**Goal 1:**
In the text on W. Grey Walter's robot turtles, why did the builder of the LEGO version add a switch that detects when the steering assembly points backwards? Answer in one to three sentences.
**Goal 2:**
Rewrite the paragraph beginning "The propulsion motor is mounted" in the text on W. Grey Walter's robot turtles as a short bulleted list that keeps its main facts.
**Goal 3:**
Extend the text on W. Grey Walter's robot turtles, continuing from its final sentence.
— START OF Document segment —
Machina Speculatrix
Over
fifty years ago W. Grey Walter started building three wheeled, turtle like,
mobile robotic vehicles. These vehicles had a light sensor, touch sensor,
propulsion motor, steering motor, and a two vacuum tube analog computer. Even
with this simple design, Grey demonstrated that his robots exhibited complex
behaviors. He called his creation Machina Speculatrix after their speculative
tendency to explore their environment. The Adam and Eve of his robots were
named Elmer and Elsie ( ELectro MEchanical Robots, Light Sensitive. ) The
following is a photo of Elsie without her shell.
The following is a
spectacular photograph taken by Eric Long of the second generation Grey Walter
turtle in the collection of the Smithsonian Institution. It is presented here
by permission from Peter Liebhold of the Smithsonian Institution.
His robots were unique
because, unlike the robotic creations that preceded them, they didn't have a
fixed behavior. The robots had reflexes which, when combined with their
environment, caused them to never exactly repeat the same actions twice. This
emergent life-like behavior was an early form of what we now call Artificial
Life.
In the 1950's Grey wrote
two Scientific American articles and a book "The Living Brain." You
can probably find them in a local library. There are several excellent online
articles about Grey Walter and his robot turtles that include photographs of
them searching for lights and avoiding obstacles. I have obtained
permission from Scientific American and the original illustrator Bernarda
Bryson to reproduce some of the illustrations from the 1950 article. The first
shows Grey's turtle (he called it a tortoise) seeking a light while the second
shows the reaction of the tortoise to a short obstacle.
I have started to
recreate the basic structure of the robots using LEGO
Mindstorms. Grey's turtles used a front wheel drive tricycle style chassis. The
propulsion motor sits in the fork of the front wheel assembly and moves with
it. The steering motor is mounted to the body and rotates the steering assembly
trough a worm gear. The light sensor is rigidly fixed to the steering assembly
so that it is always pointing in the direction of travel. This is my third
generation design and I have reduced the construction to the bare necessities
to make it easier to build.
Grey's turtles had a
steering assembly that rotated 360 degrees and in only one direction. This
requires slip rings to carry electricity to the drive motor and the light
sensor. Since there is no LEGO part like this, I added a switch to detect when
the steering assembly is pointed backwards. This condition is used to reverse
the steering motor direction creating a windshield wiper action. The post that
supports the light sensor also pushes the switch. The small wheel on the front
is used for debugging and to set the initial direction.
The propulsion motor is
mounted in the fork of the steering assembly. It drives the front wheel through
pulleys and a rubber band. This gears down the speed and also smoothes out the
motion. Because the zero power level of the RCX was still too fast for some of
the modes of operation I used an on-for-a-while off-for-a-while scheme to slow
the motor down.
— END OF Document segment —
— START OF Raw data —
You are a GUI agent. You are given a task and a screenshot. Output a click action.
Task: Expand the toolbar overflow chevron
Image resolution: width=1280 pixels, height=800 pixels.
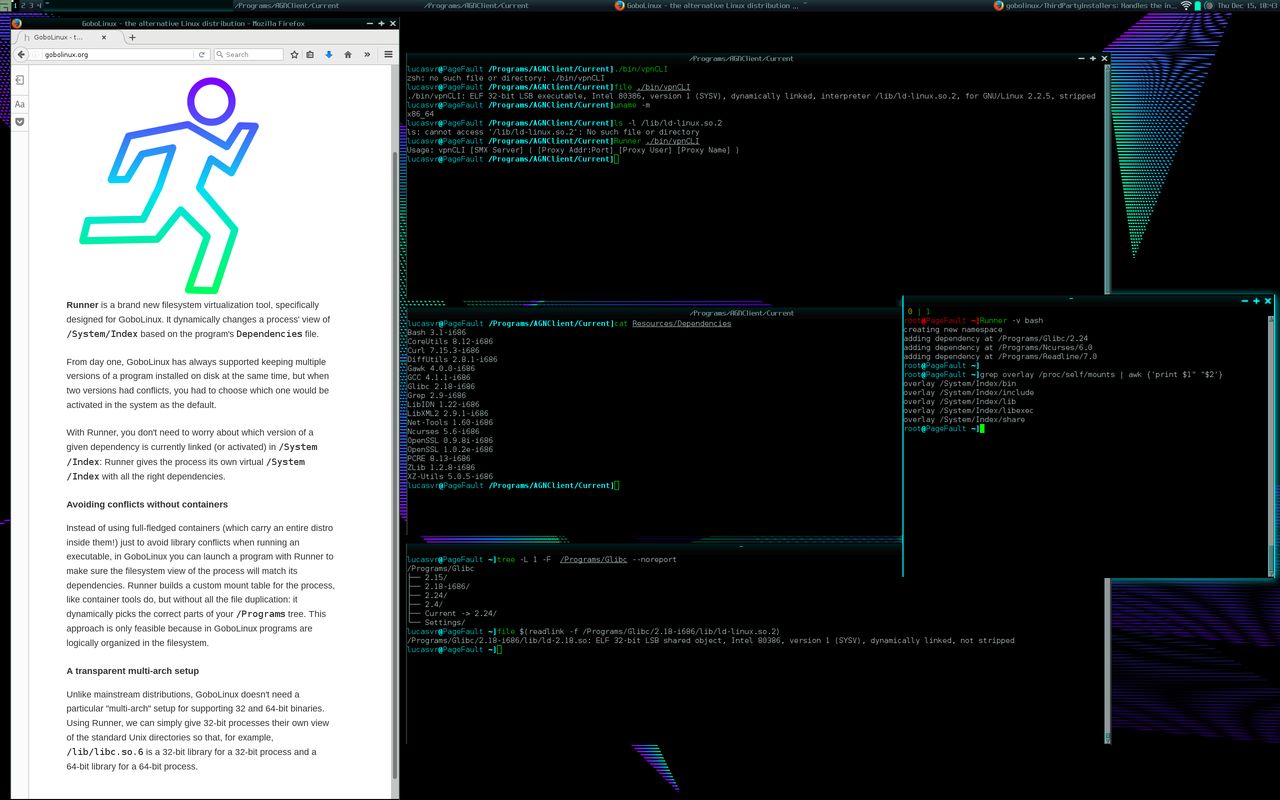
— END OF Raw data —
**Exercise output 1:**
Grey's turtles had a steering assembly that rotated 360 degrees in only one direction, which requires slip rings to carry electricity to the drive motor and light sensor, and no LEGO part does this. The switch detects the backward-pointing position so that the steering motor's direction can be reversed there, producing a windshield wiper action instead of full rotation.

**Exercise output 2:**
- The propulsion motor sits in the fork of the steering assembly.
- It drives the front wheel through pulleys and a rubber band, which gear down the speed and smooth out the motion.
- The RCX's zero power level was still too fast for some modes of operation, so the motor is slowed with an on-for-a-while, off-for-a-while scheme.

**Exercise output 3:**
The touch sensor of
Grey's turtles was a stick-in-ring switch connected to a plastic shell that
covered the entire robot making it look like a turtle. This produced an all
around touch sensitivity that is difficult to reproduce with Mindstorms. I was
forced to make a homebrew stick-in-ring sensor by mounting a 1/4" inside
diameter, 12-10 wire gauge, connector (Radio Shack #64-3120) on a short piece
of copper rod for the ring and wrapping a LEGO cross axle with copper foil for
the post. The Shell is made as illustrated with the help of some extra #5201
Angle Pieces.
The turtles had four
modes of operation: Search, Move, Dazzle and Touch. The first three modes are
determined by light level. Dark is search, moderate light is Move and bright
light is Dazzle. Touch causes an oscillation between Search and Dazzle. In
Search mode the steering motor is on full and the propulsion motor is on half
speed. In Move mode the steering motor is off and the propulsion motor is on
full speed. And in Dazzle mode the steering motor is on half and the propulsion
motor is on full speed.
At first the Dazzle mode
may seem superfluous, but it really helps to create unique behaviors. For one,
it prevents the moth drawn to the flame phenomenon. When there are two light
sources, the turtle is drawn first to one light and then the other rather than
being stuck between the two. When lights are attached to the turtles
themselves, they are attracted and then repelled from each other creating a
dance something like mating and territorial aggression. The following are
illustrations used by permission from Scientific American and the original
illustrator Bernarda Bryson from the 1950 Scientific American article showing
the Dazzle mode in action.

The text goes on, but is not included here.